Cuentan de una señora que al regresar de la compra apareció
en su casa con una máquina de cortar césped. El marido, sorprendido y alarmado, le preguntó por la razón de aquella compra. “¡Es que estaba de oferta, Manolo!” le dijo la esposa.
“¿De oferta, Maruja? ¡Pero si
vivimos en un octavo de sesenta metros cuadrados y no tenemos ni terraza!”
Con seguridad la anécdota es falsa pero la he traído a
colación con el propósito de
convencer al lector de que casi todo lo que compramos, entre otras cosas el
libro electrónico, lo hacemos para sacarle un rendimiento.
Digo esto, porque los agoreros no se cortan un pelo a la
hora de pontificar sobre los libros electrónicos asegurando que las ventas
digitales se están quedando en nada y que el papel, como dijo Umberto Eco no
desaparecerá jamás. ¡Pues claro que no! Yo estoy en total sintonía con
lo segundo pero discrepo de lo primero.
Datos de la agencia española del ISBN (tal vez sustentados
en ciertos sesgos interesados) indican que por cada doscientos libros en papel
se hacen tres descargas digitales on line
desde las plataformas editoriales. Para reforzar sus argumentos señalan que en
2013 se otorgaron 72.494 ISBNs a obras en papel frente a 20.402 registros digitales indicando
que, en relación al año precedente, el incremento fue tan sólo de 323 registros. Estos
datos, ciertamente malintencionados, los llevan a concluir que en la actualidad
las ventas on line representan algo
menos del 5% de todo el mercado de libros con una tendencia a la estabilidad o
al decremento.
Otros informes indican, por el contrario, que mientras en
2013 la venta de dispositivos electrónicos
de lectura superó las treinta mil unidades, las descargas, como dice la agencia
del ISBN, fueron muchísimo menores. Las razones de estas significativas
diferencias hay que buscarlas, antes que en ningún otro lado, en la piratería
descarada (dejémonos de eufemismos y llamémosle por su nombre, es
decir, robo consentido) y a la ausencia de una legislación moderna y
actualizada que persiga y sancione, con rigor y ejemplaridad, este tipo de
delitos. España, para nuestro sonrojo, es el país donde con mayor abundancia y
desvergüenza se practica este impune latrocinio cultural.

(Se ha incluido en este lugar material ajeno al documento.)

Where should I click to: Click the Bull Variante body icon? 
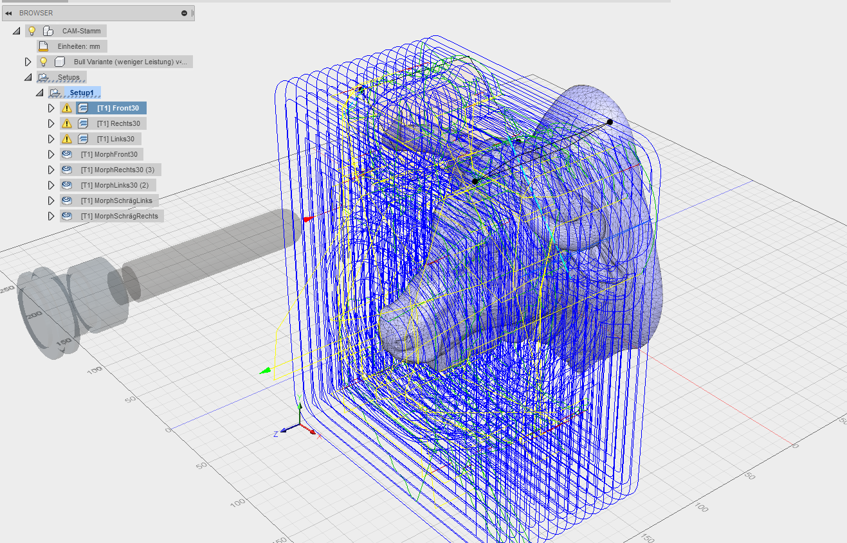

Convendría recordar a los señores de la agencia del ISBN que
en plataformas tan universales y activas como Amazon, Kobo, Smashwords o
similares, la compra del ISBN no es requisito obligado, muy al contrario de lo
que ocurre en algunas españolas como, por ejemplo, Tagus. Amazon asigna automáticamente su ISBN (al que llama código ASIN) sin coste alguno para el autor. Visto lo cual, podría
concluirse que, en su informe, la agencia del ISBN está
comparando peras con manzanas, es decir, está sesgando interesadamente los
datos. Hay además que resaltar que no son sólo los e-readers, tablets, kindles, etc., los únicos dispositivos capaces de leer
textos digitales sino que en la mayoría de los smartphones de última generación se pueden habilitar aplicaciones
que permiten la cómoda lectura de cualquier texto digitalizado con la posibilidad
añadida de ser descaradamente pirateado (robado).
Las editoriales en papel también se empiezan a pronunciar
con juicios, a veces contradictorios, y por lo general en un evidente estado de
preocupación sobre el futuro de sus negocios. Y tan preocupante deben de ver el
panorama que algunas ya han habilitado sus propias plataformas digitales
o están subiendo, a las ya existentes, obras de sus autores predilectos a precios netamente
inferiores a los que se suelen marcar en las librerías convencionales. Por algo será.
El problema no es tanto si son galgos o podencos o si es
papel o e-reader. Lo importante es
que el libro electrónico, como tantas otras cosas derivadas del avance
tecnológico, ha venido para quedarse por más que algunos se empeñen en
plantearle una ridícula e ineficaz guerra de cifras interesadas y estadísticas
manipuladas, abocadas al fracaso. En el futuro inmediato asistiremos al crecimiento imparable de esta tecnología que hace más cómoda y confortable la lectura y sobre todo el transporte de los centenares de libros que pueden llegar a contener los dispositivos electrónicos.
Otra cosa es que las editoriales convencionales no vean, por
ahora, en la descarga digital un negocio rentable a corto o medio plazo. Ya
sabemos que los precios de descarga son bajos y, por tanto, el reparto de
porcentajes no les produciría unas expectativas de negocio satisfactorias.
También son conscientes de que gracias a las nuevas plataformas digitales ha
surgido un ente nuevo llamado autor/editor,
una especie de Juan Palomo, yo me lo
guiso yo me lo como, que ya no necesita de ninguna editorial para ver
publicada su obra sin tener que pagar por ello unos peajes abusivos.